For the calculation of the per polyp subtype accuracy adenomas, SSLs and hyperplastic polyps were considered as different histological subtypes.
NPV of neoplastic lesions in the rectosigmoid and surveillance interval agreement (PIVI)
The NPV for optically diagnosing diminutive neoplastic polyps in the rectosigmoid with high confidence was 66.7 % (95 %CI 46.5 %–86.8 %) by POLAR and 78.6 % (95 %CI 63.4 %–93.8 %) by endoscopists ( Table 1 ). The pooled surveillance interval agreement was 96.1 % (95 %CI 81.8 %–98.6 %) in the endoscopist group and 95.5 % (95 %CI 90.9 %–98.2 %) with POLAR.
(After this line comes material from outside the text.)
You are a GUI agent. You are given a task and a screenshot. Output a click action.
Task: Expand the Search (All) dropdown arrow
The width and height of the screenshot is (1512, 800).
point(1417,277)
Success rate and computation time of the POLAR system
The proportion of all polyps in which POLAR was able to provide an optical diagnosis within the maximum of three images was 98.3 % (95 %CI 96.7 %–99.2 %; 481 /489 diminutive polyps). The system required only one image to diagnose the lesion with high confidence in 95 % of polyps, two images in 4 % of the polyps, and three images in 1 % of the polyps. The mean duration for an optical diagnosis per image was 1.4 seconds (SD 0.6).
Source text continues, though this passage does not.